● **GOAL**: Rescale the items starting at the line containing "The width and height of the screenshot is (1008, 434)." and ending at the line containing "(x=660, y=243)", both included, and give only those lines in full, requests included. Multiply every coordinate in the answers by 0.55, round to whole numbers with halves going up, and leave all other numbers unchanged.

Item coordinate data:
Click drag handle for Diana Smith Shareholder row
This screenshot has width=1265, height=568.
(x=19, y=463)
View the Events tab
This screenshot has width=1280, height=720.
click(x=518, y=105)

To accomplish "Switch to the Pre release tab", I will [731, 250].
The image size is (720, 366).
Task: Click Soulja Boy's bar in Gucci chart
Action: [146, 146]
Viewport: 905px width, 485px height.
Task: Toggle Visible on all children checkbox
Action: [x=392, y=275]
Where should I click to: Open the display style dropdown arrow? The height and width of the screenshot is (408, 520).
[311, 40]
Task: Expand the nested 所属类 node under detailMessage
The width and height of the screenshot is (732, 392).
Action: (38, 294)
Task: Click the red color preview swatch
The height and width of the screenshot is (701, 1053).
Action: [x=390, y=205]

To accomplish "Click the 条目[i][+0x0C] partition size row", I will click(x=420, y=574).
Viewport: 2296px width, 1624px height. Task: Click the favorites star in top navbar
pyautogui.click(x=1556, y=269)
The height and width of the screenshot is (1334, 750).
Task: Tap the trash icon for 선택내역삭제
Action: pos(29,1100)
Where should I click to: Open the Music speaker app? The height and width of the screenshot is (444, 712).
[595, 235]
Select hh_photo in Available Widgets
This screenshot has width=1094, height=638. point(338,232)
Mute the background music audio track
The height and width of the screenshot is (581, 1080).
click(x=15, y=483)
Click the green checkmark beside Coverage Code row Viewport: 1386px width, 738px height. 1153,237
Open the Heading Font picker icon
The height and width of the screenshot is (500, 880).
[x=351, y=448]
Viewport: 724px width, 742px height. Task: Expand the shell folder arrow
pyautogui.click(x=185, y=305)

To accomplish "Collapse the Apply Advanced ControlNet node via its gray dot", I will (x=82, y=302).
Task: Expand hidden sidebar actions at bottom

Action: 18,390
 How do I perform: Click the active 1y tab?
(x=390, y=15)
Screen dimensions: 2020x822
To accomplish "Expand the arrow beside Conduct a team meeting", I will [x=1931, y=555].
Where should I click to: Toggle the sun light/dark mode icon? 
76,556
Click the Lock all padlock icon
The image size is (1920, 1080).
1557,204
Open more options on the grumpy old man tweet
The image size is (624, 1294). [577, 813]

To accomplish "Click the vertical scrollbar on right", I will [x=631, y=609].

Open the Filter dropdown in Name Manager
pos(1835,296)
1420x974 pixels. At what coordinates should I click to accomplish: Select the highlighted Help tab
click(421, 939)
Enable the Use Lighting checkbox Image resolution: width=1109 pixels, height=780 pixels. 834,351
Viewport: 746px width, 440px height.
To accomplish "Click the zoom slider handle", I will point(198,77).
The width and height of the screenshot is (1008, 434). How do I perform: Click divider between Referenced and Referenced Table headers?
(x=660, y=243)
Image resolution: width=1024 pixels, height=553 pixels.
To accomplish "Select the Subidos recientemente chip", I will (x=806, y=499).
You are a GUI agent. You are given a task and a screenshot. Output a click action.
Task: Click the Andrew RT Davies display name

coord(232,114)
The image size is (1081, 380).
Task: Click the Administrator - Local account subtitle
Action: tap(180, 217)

● **WRITTEN SOLUTION**:
The width and height of the screenshot is (1008, 434). How do I perform: Click divider between Referenced and Referenced Table headers?
(x=363, y=134)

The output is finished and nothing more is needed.